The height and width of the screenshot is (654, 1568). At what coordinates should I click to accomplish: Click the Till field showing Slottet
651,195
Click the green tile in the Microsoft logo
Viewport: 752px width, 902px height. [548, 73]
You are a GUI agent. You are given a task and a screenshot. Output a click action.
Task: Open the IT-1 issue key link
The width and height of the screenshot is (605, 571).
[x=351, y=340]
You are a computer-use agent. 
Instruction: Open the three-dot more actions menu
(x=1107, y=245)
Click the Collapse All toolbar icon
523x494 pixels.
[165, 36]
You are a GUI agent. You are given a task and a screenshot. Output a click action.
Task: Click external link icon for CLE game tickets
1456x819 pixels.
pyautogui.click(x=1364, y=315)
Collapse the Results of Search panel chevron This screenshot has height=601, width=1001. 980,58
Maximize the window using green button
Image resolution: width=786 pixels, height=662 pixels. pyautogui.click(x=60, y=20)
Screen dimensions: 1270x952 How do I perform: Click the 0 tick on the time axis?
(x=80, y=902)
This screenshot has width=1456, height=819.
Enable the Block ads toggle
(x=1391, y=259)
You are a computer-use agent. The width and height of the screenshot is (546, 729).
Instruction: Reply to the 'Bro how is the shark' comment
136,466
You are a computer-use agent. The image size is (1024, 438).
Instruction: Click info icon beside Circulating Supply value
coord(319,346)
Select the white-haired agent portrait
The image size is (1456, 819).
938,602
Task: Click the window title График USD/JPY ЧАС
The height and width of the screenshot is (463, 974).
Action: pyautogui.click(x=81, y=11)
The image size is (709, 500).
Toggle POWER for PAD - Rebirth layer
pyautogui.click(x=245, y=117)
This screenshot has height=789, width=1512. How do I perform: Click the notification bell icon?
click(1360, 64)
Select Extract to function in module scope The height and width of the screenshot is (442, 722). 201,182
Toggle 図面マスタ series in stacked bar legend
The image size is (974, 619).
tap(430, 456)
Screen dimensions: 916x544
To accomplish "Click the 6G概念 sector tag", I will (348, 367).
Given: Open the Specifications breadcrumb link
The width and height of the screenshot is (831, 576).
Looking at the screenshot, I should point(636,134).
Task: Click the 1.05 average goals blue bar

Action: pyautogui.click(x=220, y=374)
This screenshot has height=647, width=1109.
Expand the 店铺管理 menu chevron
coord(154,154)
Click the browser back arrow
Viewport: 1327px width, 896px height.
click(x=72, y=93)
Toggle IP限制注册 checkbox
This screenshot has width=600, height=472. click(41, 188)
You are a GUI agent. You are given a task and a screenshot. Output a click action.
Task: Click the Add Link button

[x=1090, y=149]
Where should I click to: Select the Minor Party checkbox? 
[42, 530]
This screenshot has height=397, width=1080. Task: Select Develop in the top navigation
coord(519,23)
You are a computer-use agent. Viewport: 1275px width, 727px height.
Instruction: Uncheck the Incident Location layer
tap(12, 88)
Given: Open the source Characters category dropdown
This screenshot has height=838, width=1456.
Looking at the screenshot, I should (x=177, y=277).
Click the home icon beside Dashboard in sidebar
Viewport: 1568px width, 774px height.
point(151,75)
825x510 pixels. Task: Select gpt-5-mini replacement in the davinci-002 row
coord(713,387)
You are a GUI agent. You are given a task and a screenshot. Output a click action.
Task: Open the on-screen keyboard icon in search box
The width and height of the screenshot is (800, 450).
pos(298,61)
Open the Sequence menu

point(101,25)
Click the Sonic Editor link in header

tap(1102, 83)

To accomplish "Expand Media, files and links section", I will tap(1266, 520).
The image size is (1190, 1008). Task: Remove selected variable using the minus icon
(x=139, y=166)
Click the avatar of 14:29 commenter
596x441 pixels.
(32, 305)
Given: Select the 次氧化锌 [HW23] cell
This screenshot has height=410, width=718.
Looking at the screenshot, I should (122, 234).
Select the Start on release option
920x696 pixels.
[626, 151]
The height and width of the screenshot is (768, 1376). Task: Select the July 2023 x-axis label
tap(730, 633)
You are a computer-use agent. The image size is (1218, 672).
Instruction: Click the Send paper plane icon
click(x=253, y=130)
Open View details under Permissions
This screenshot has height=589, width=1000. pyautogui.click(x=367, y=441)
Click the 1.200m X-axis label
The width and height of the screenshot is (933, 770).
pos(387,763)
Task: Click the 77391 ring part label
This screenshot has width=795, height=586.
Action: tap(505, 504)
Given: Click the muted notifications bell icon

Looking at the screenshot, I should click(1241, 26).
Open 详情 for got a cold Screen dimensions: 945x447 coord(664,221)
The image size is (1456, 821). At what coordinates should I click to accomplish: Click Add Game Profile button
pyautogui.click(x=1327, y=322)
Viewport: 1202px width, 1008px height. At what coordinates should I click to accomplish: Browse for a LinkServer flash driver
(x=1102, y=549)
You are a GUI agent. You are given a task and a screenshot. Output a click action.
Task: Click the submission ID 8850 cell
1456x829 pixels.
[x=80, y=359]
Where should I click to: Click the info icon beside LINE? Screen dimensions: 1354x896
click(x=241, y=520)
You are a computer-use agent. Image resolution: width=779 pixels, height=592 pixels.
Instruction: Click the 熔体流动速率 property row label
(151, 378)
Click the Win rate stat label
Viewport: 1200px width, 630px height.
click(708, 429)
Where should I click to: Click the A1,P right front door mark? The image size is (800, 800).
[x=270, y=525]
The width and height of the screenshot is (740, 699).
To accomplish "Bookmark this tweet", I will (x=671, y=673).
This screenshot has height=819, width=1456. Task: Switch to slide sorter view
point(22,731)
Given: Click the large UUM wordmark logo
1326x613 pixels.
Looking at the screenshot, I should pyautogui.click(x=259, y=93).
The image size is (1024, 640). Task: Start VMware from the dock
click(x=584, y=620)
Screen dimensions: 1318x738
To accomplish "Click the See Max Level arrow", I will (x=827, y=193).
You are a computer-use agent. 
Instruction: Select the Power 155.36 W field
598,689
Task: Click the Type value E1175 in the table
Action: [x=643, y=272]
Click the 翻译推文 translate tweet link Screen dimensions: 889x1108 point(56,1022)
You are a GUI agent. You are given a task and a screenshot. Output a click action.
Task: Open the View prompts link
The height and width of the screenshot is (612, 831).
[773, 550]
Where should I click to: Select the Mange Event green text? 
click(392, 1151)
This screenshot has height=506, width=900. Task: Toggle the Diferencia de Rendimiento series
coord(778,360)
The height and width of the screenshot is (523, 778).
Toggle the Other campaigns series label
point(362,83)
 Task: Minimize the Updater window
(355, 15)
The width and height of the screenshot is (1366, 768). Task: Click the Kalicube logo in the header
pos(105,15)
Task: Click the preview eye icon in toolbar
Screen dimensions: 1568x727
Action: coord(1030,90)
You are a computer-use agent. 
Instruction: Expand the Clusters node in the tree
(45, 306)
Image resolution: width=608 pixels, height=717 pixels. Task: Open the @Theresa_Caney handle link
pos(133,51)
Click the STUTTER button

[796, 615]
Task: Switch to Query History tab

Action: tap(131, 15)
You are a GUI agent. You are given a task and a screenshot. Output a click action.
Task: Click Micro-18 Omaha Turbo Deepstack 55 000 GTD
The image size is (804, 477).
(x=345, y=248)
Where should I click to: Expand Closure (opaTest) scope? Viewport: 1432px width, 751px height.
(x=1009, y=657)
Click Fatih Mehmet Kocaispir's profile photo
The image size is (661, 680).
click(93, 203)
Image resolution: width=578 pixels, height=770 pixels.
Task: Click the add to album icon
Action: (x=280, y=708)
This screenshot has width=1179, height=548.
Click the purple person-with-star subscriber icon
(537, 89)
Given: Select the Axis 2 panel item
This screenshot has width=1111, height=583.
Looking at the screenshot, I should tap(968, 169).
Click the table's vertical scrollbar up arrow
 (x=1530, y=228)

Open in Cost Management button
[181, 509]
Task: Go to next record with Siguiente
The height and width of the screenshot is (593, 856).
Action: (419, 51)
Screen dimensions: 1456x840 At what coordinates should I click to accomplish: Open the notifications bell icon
◆ ◆ ◆ ◆ ◆
THE EXERCISE
Duplicate all the lines above, from the line containing "You are a computer-use agent. Viewport: 1275px" down to the line containing "coord(713,387)", with both of those included.

WORKED SOLUTION
You are a computer-use agent. Viewport: 1275px width, 727px height.
Instruction: Uncheck the Incident Location layer
tap(12, 88)
Given: Open the source Characters category dropdown
This screenshot has height=838, width=1456.
Looking at the screenshot, I should (x=177, y=277).
Click the home icon beside Dashboard in sidebar
Viewport: 1568px width, 774px height.
point(151,75)
825x510 pixels. Task: Select gpt-5-mini replacement in the davinci-002 row
coord(713,387)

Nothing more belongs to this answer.